━━━ Excerpt
Image credit: Eastman

While it might be cliche to say that plant-based fabrics are the latest trend in fashion, the recent emergence of luxury textiles made from everything from kapok tree fibers, apples, orange waste and coffee grounds, to a vegan wool alternative made from hemp and coconut fibers suggests these innovations are more than a seasonal blip.

Throwing its hat into the plant-based fabric ring is Eastman, which last month at the Première Vision show in France launched Naia™ — a versatile cellulosic yarn made from sustainably sourced wood pulp — into the womenswear market. According to Eastman, Naia creates comfortable and luxurious fabrics with superior breathability and moisture management. Garments made from Naia are easy to care for, can be laundered at home, and have excellent wrinkle recovery and pilling resistance, all without compromising its luster and silky hand.

Naia is made from fully traceable and sustainably sourced wood pulp; Eastman holds FSC® and PEFC™ Chain of Custody certification. The cellulosic yarn is produced in a safe, closed-loop process where solvents are recycled back into the system for reuse. In addition, Naia has an optimized, low-impact manufacturing process with a low tree-to-yarn carbon and water footprint. Naia has a third-party reviewed Life Cycle Assessment compliant with ISO14044 and is listed on the HIGG Materials Sustainability Index.

With Naia, Eastman says it aims to demonstrate how sustainability can be an integral part of clothes that not only feel good but look good, too.
━━━━━━
[Problem requirements]
In the Naia excerpt, swap "closed-loop" for "closed-circuit" and give the passage starting at "Naia is made" and ending at "look good, too.". The data here come from a separate source unrelated to the Naia excerpt.
━━━ Supplied information
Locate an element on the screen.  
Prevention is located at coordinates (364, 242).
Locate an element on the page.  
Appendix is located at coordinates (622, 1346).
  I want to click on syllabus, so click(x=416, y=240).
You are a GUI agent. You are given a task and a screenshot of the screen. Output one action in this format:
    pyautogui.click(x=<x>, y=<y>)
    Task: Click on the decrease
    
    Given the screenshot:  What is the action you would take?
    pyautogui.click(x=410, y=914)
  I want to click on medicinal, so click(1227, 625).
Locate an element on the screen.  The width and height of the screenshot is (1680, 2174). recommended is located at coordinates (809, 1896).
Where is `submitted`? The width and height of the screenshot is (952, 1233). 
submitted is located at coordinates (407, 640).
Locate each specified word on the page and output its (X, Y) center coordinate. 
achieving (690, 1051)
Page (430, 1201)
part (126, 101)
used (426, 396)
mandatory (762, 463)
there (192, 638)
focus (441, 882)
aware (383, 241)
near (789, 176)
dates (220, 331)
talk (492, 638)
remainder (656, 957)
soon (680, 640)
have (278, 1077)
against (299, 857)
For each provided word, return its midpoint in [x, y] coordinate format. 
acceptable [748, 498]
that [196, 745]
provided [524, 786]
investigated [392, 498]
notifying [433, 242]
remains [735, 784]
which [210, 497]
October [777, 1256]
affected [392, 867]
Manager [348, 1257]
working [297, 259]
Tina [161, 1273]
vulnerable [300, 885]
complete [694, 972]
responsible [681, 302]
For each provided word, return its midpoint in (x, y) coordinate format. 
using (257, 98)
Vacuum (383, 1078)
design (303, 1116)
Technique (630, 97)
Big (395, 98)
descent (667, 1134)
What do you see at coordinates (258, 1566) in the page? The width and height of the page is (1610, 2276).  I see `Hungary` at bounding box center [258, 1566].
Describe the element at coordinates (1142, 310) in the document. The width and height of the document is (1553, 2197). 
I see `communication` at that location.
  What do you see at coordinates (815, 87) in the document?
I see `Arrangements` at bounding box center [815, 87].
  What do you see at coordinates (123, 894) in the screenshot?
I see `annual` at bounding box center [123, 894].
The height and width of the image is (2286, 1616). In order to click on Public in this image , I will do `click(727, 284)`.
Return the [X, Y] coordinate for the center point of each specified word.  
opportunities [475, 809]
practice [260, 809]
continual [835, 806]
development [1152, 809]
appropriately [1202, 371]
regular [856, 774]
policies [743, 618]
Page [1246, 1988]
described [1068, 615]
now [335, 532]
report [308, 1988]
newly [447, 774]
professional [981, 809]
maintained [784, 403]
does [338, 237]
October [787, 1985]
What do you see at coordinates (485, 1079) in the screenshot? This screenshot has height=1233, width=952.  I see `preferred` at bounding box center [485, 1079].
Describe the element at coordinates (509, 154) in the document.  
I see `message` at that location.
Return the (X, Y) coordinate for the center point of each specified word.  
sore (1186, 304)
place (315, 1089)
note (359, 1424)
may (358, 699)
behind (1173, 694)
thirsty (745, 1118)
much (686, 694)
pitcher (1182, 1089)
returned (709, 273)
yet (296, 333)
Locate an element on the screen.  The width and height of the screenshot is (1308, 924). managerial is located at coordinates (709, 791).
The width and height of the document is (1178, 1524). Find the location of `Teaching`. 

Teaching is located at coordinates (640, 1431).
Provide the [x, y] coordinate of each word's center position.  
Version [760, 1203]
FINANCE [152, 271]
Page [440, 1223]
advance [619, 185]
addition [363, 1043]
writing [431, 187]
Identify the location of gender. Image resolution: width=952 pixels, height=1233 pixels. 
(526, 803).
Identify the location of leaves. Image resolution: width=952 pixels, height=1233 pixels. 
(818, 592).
━━━━━━
[Solution for this task]
Naia is made from fully traceable and sustainably sourced wood pulp; Eastman holds FSC® and PEFC™ Chain of Custody certification. The cellulosic yarn is produced in a safe, closed-circuit process where solvents are recycled back into the system for reuse. In addition, Naia has an optimized, low-impact manufacturing process with a low tree-to-yarn carbon and water footprint. Naia has a third-party reviewed Life Cycle Assessment compliant with ISO14044 and is listed on the HIGG Materials Sustainability Index.

With Naia, Eastman says it aims to demonstrate how sustainability can be an integral part of clothes that not only feel good but look good, too.